(TASK DIRECTIONS) Reproduce word for word the part of the regular-expression write-up below that begins at the words "When your browser" and stops after "backslashes are gone.".

(PROVIDED PASSAGE)
►

When your browser extension or any other front end app needs to add a regular expression field, your back end teammate gave you api response like this:
{
"...": "...",
"pornHubSearchRegEx": "https?:\/\/www\.pornhub\.com\/video\/search\?search="
"...": "...",
}
‘It looks good. I will finish this ticket very soon,’ you responded. Because you notice that all necessary backslashes are added. Then you put this string into a pornHub
object, pass the object to searchPorns
function, assign the value to…(Imagine the app function by yourself)… Done. Let me test it:
Boom. Doesn’t work. Debug it: Boom. All backslashes are gone.
Why?
1. Equal to:
Let do run these 3 snippets first:
> var pornRgx1 = "https?:\/\/www\.pornhub\.com\/video\/search\?search="
< undefined
> console.log(pornRgx1)
< https?://www.pornhub.com/video/search?search=
> "https://www.pornhub.com/video/search?search=ella+knox".search(pornRgx1)
<* -1
> var pornRgx2 = "https?:\\/\\/www\\.pornhub\\.com\\/video\\/search\\?search="

◄

(COLLECTED DATA)
►

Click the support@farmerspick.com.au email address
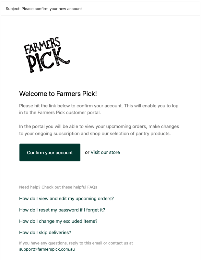Screen dimensions: 201x260 [47, 249]
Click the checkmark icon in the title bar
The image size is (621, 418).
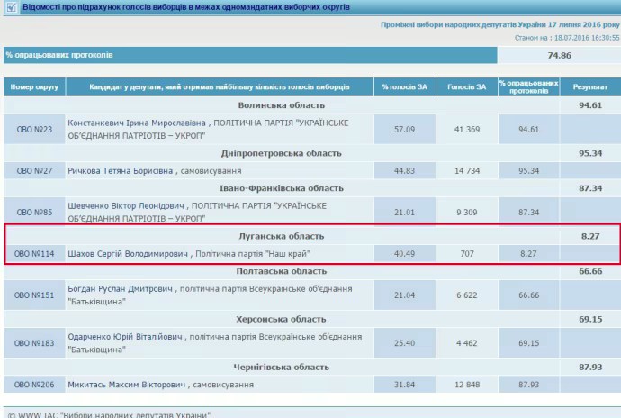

◄

(SOLUTION FOR THIS TASK)
When your browser extension or any other front end app needs to add a regular expression field, your back end teammate gave you api response like this:
{
"...": "...",
"pornHubSearchRegEx": "https?:\/\/www\.pornhub\.com\/video\/search\?search="
"...": "...",
}
‘It looks good. I will finish this ticket very soon,’ you responded. Because you notice that all necessary backslashes are added. Then you put this string into a pornHub
object, pass the object to searchPorns
function, assign the value to…(Imagine the app function by yourself)… Done. Let me test it:
Boom. Doesn’t work. Debug it: Boom. All backslashes are gone.